Top of Data extracts

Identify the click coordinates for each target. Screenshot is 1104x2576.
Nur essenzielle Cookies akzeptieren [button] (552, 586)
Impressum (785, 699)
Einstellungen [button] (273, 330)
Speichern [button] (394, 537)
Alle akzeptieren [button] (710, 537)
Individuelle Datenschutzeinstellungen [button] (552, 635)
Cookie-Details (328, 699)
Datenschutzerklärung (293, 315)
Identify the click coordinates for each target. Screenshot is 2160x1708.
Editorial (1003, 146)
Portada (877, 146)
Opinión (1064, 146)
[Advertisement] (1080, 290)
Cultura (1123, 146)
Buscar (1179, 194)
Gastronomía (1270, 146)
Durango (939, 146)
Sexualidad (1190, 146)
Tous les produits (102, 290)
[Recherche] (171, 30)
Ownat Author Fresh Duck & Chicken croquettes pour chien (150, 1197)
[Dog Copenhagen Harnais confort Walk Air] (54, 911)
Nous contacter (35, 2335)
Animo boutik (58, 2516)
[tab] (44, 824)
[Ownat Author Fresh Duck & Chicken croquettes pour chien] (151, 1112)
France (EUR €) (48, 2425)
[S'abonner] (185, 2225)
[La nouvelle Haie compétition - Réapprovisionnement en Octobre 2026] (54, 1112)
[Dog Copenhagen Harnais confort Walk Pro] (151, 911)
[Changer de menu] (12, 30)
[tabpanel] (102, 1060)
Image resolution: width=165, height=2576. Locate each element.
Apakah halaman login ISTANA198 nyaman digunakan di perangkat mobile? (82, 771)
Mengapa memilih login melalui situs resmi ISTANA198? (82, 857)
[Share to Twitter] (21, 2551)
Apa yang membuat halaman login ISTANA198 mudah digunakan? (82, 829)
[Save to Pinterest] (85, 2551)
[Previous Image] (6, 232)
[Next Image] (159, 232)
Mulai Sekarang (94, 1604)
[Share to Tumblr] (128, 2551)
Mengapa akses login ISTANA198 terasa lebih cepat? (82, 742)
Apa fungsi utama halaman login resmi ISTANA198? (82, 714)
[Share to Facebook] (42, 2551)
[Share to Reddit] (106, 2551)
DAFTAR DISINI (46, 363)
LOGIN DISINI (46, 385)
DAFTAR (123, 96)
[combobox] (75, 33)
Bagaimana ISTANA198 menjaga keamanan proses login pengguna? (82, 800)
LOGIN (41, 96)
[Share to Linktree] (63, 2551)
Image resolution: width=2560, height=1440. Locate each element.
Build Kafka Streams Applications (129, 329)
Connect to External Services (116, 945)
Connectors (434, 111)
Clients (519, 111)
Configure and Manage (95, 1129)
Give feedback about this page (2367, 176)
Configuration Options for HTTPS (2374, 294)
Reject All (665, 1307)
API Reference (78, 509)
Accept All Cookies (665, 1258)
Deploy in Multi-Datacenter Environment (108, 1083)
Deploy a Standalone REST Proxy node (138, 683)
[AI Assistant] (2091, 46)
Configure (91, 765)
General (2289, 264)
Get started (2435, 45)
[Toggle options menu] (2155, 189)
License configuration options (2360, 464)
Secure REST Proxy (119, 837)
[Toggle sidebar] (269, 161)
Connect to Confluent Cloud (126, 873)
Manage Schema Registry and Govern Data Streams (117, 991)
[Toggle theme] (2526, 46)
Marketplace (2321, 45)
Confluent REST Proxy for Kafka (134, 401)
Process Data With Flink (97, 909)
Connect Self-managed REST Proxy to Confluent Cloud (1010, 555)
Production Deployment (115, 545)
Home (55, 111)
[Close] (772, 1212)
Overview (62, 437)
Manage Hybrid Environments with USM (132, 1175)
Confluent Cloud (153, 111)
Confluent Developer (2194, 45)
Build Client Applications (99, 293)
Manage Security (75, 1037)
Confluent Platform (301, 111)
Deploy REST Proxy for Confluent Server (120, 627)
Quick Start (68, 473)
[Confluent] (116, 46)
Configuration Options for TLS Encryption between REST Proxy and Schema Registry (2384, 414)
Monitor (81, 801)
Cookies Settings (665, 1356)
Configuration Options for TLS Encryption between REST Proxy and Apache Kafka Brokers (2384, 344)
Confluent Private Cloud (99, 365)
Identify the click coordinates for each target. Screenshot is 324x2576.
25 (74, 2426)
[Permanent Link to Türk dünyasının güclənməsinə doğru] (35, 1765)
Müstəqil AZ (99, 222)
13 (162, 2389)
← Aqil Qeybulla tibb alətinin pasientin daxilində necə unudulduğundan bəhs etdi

Bottom of Data extracts

Report the lines above that contain "menu".

[Changer de menu] (12, 30)
[Toggle options menu] (2155, 189)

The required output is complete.